* Tâche à réaliser *
Poursuivez, s'il vous plaît, le passage cité ci-dessous sur l'expansion coloniale européenne, en reprenant juste après sa dernière phrase.

* Passage cité *
Mais au cas même où pourrait s’établir et s’observer cet accord problématique, cette politique de limitation serait beaucoup moins sage en réalité qu’en apparence. L’expérience témoigne qu’un établissement civilisé ne peut supporter longtemps le voisinage de peuplades inorganisées et instables ; pour jouir de quelque sécurité, il faut à toute force les soumettre ; les occupations limitées, les zones neutres n’ont jamais pu se maintenir. Les leçons les plus logiques données aux peuples barbares ne portent aucun fruit, si on ne les soumet. Nos succès au Dahomey n’ont pas impressionné les Hovas ; une première expédition victorieuse contre les Achantis, il y a une vingtaine d’années, ne dispense pas les Anglais d’en faire aujourd’hui une seconde qui, sans doute, sera décisive ; tant que nous n’aurons pas réduit Samory dans la boucle du Niger, c’est-à-dire tant que nous ne lui aurons pas imposé lu sort de Behanzin, notre situation dans les régions avoisinantes sera toujours précaire. Un peuple européen ne peut s’arrêter dans la carrière colonisatrice qu’au point où il rencontre un autre peuple européen, ou tout au moins quelque grand État barbare organisé d’une façon à peu près compacte, ce qui est rare.

* Données affichées *

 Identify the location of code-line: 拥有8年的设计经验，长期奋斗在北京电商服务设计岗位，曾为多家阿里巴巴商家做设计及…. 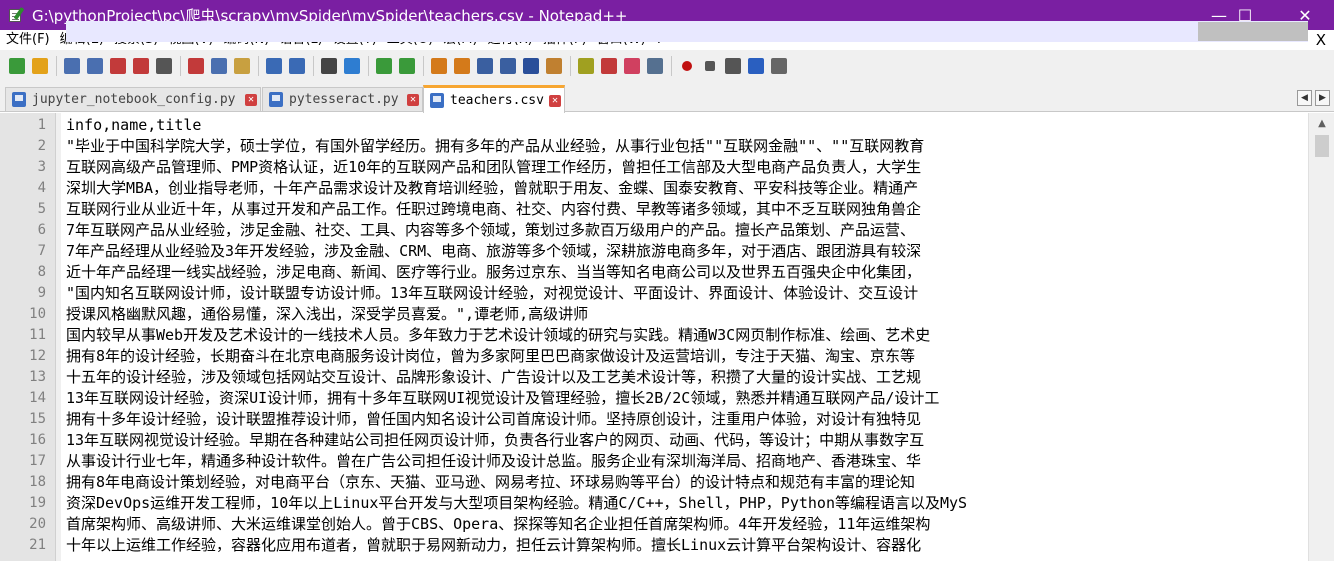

* Zone de réponse *
Le plus grand obstacle, toutefois, à la lente progression des prises de possession coloniales, c’est que l’époque du partage de l’Afrique, sinon d’une partie de l’Asie, est arrivée, et que ceux qui ne seraient pas parmi les copartageans actuels se présenteraient trop tard dans dix ans ou dans vingt ans. Ils trouveraient les autres pourvus et resteraient les mains vides ; ce qu’ils auraient hésité à prendre, d’autres se le seraient attribué. Cette politique d’extension graduelle n’aurait mené qu’à l’accaparement de la plus grande partie du monde par la puissance la plus active et la plus ambitieuse. De là vient que les divers peuples civilisés sont obligés de faire des approvisionnemens de colonies ; ils en prennent, certes, plus qu’ils ne pourront en utiliser dans le présent ou dans l’avenir prochain ; c’est une des nécessités de la concurrence entre les nations ; celle qui se montrerait trop circonspecte finirait par se trouver exclue.